On Clinton’s site, it said “Election Night Related Events”. And on Trump’s site, it said “Victory Rally and Party.”

Somehow, I had a sense then which campaign was more cautious and which one was more fearless.

In battles, whether with sports or presidential elections, if you have to bet on one side, always bet on the fearless side.

Scott Adams has been saying the same thing about Trump, and master persuaders. They embrace failure and adversity, as a way of short circuiting the fear of failure and driving themselves to attack constantly. Vox Day says the same thing. Fail fast, and embrace it, so you can move on to success.

I cannot remember all of the details of the story, but I remember some significant character who changed some scientific field forever. When he was younger, he was deathly afraid of talking to girls, so be decided one day that whenever he saw a girl alone, he would talk to her with the goal of being rejected by her. If he started the conversation and she rejected him, he viewed it as a win, and if she did not, well, he was overcoming his fear and had successfully charmed a girl.

Salesmen do the same thing, setting a goal of being rejected a set number of times, to force themselves to chase leads and to avoid being dejected by failures in the process.

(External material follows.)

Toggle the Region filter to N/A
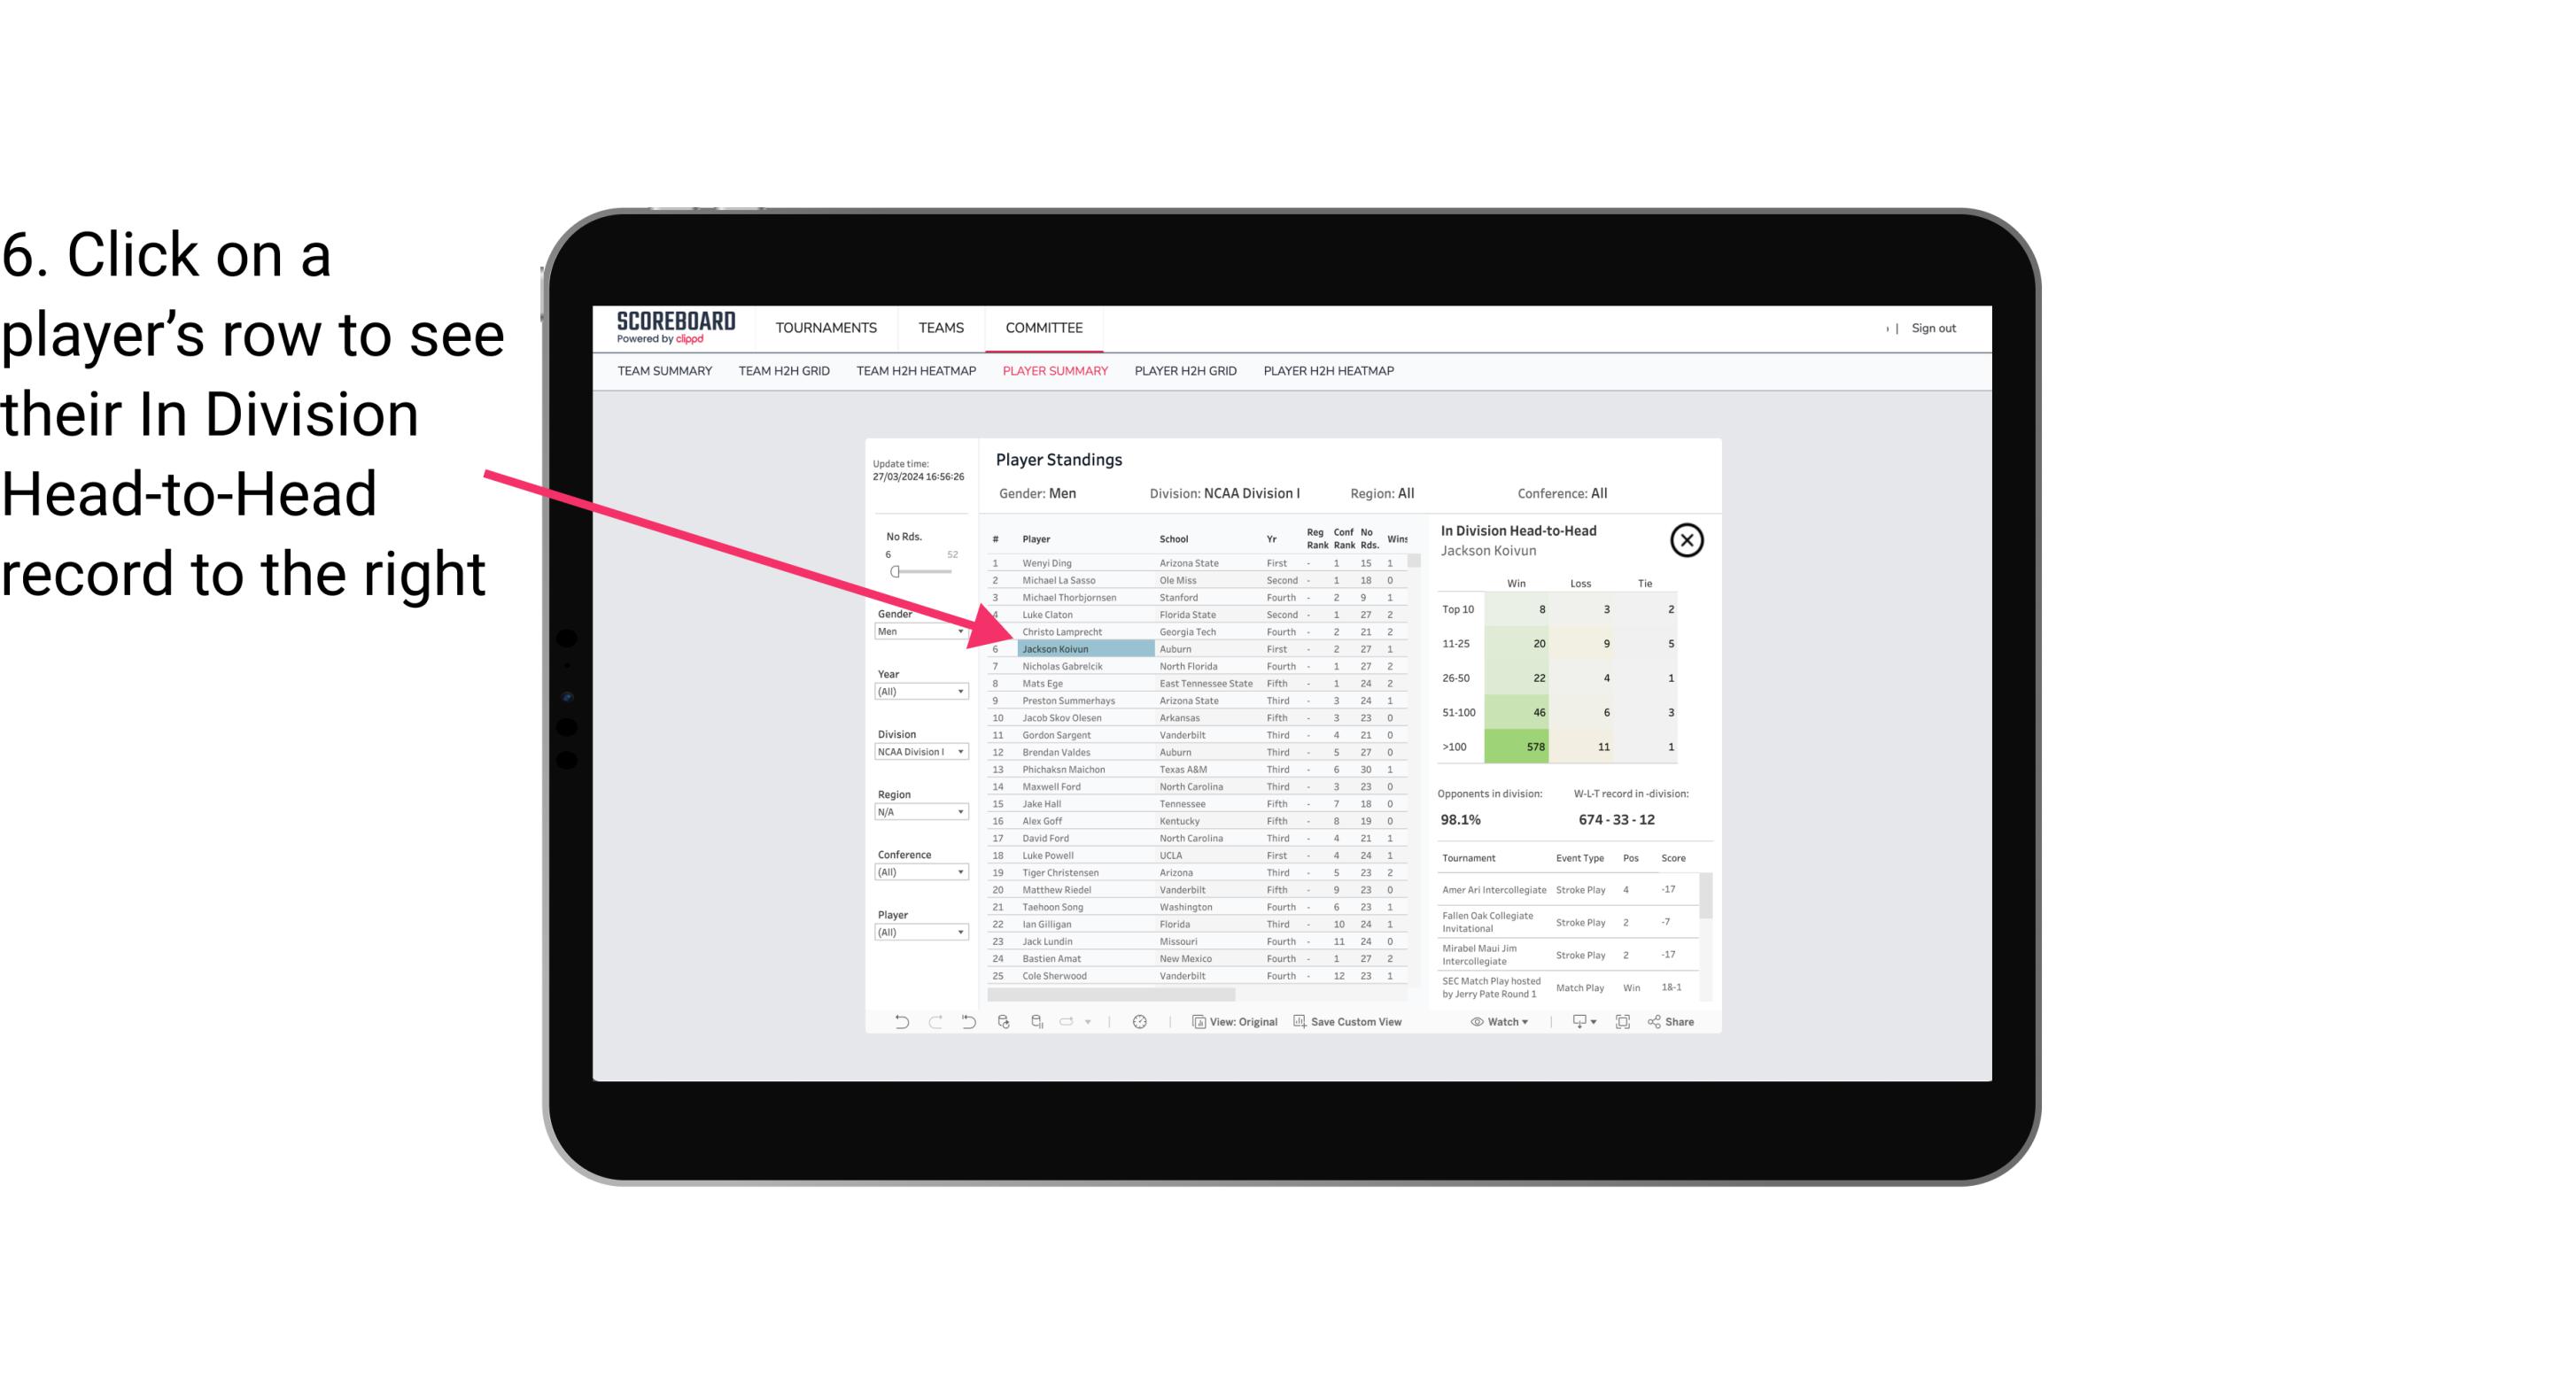 point(915,812)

Life has failure. It is inherent to ultimate success – because in our r-selected world, it has no cost. Learn to embrace it, learn to accept it unemotionally, and it will clear your mind of the erroneous aversive stimulus that leads to self-deluding perceptions like Hillary’s that are designed purely to assuage amygdala, rather than guide you to a truthful perception of reality. Learn to embrace failures, as a way of driving yourself to take the shots that when they eventually hit, will ultimately lead to success.

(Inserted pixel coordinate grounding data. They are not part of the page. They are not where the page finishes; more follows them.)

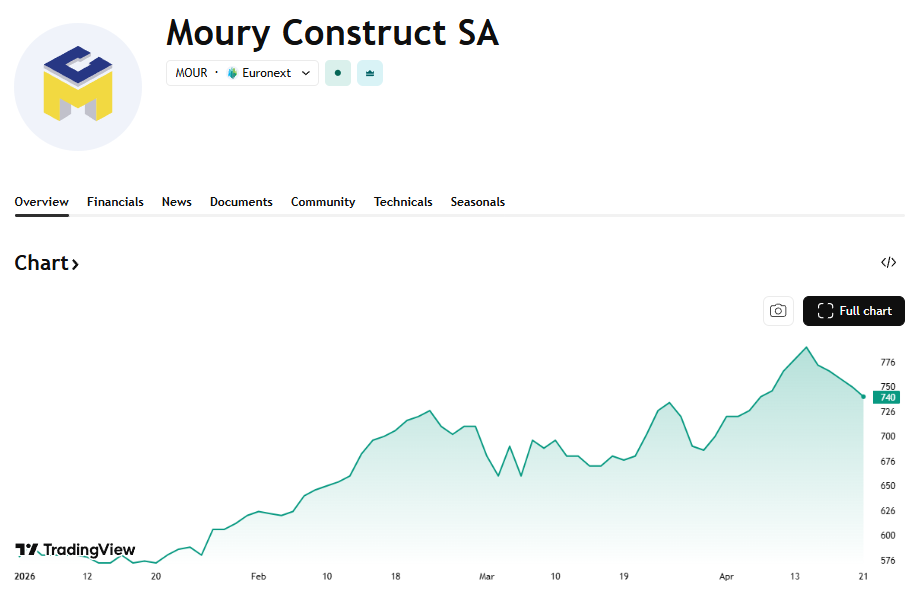Click the 740 current price label
The image size is (913, 591).
[x=887, y=397]

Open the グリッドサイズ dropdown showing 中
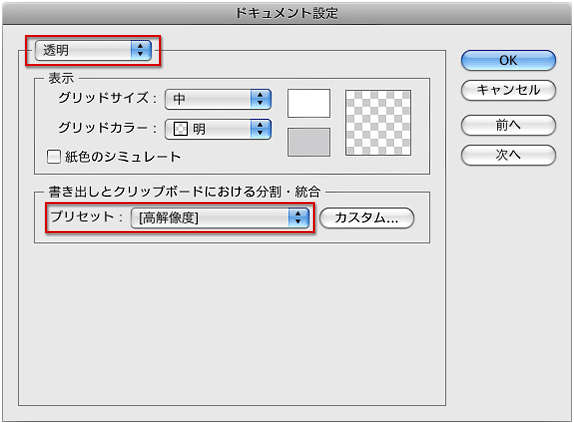pos(218,99)
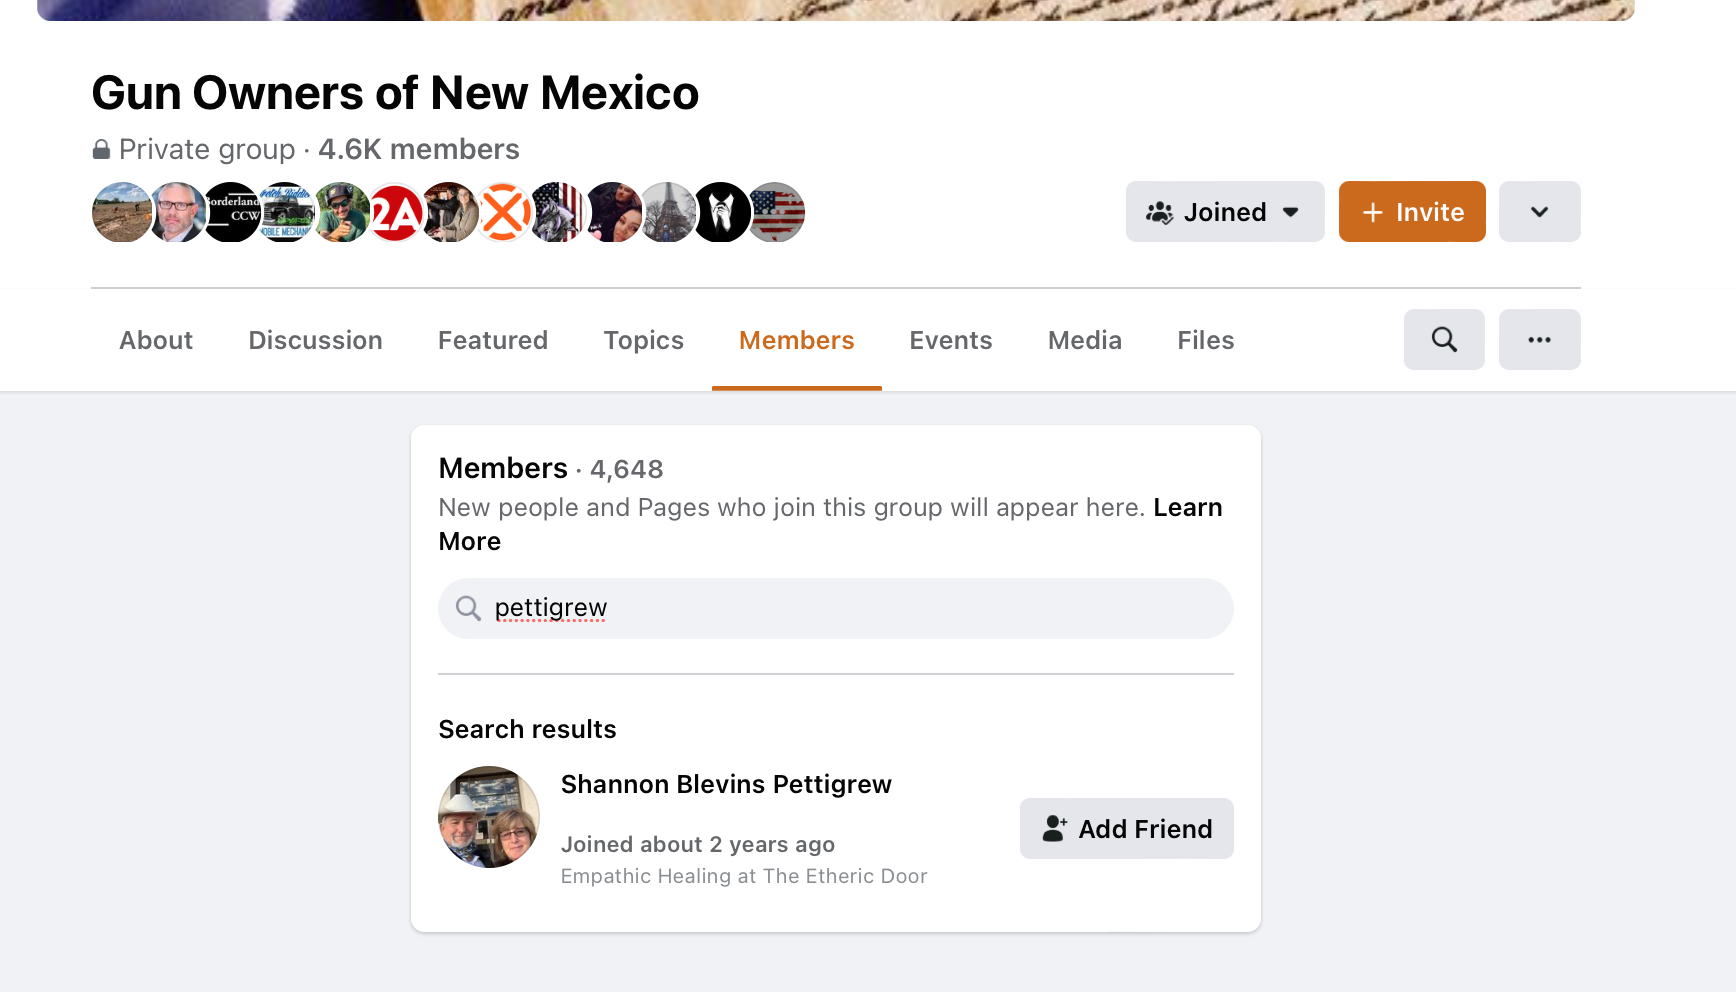Select the Media tab
Screen dimensions: 1736x992
1084,340
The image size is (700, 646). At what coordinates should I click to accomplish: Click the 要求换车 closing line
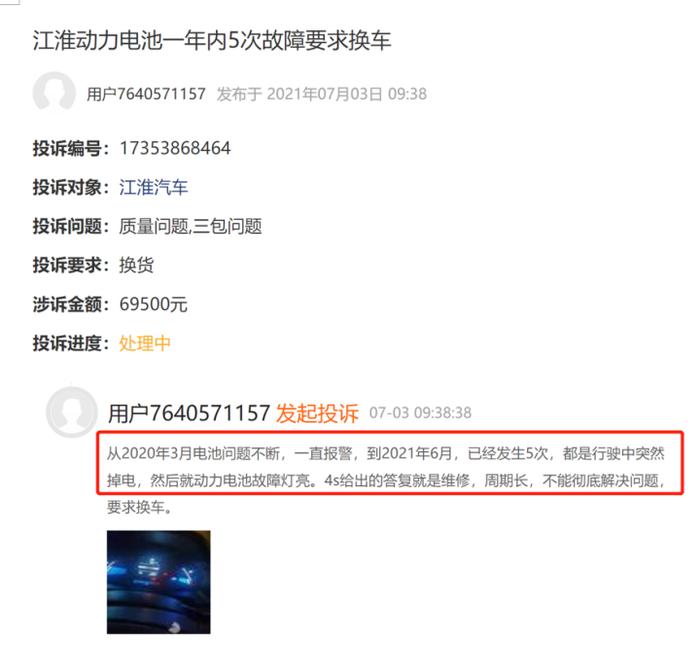pos(139,507)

The amygdala is great, so long as it is programmed properly. But in K’s it is designed for a world where one failure can produce death. As a result, there are certain hacks you can employ to optimize performance in an r-selected environment where failure is not necessarily fatal, and where it can even be advantageous.

Just don’t play the same game in the Apocalypse. There, one failure could kill you.

Help tell others about r/K Theory, because so long as it keeps spreading, we cannot fail

This entry was posted in Amygdala, Anxiety, K-stimuli, Politics, Psychological Manipulation, Psychology, Trump. Bookmark the permalink.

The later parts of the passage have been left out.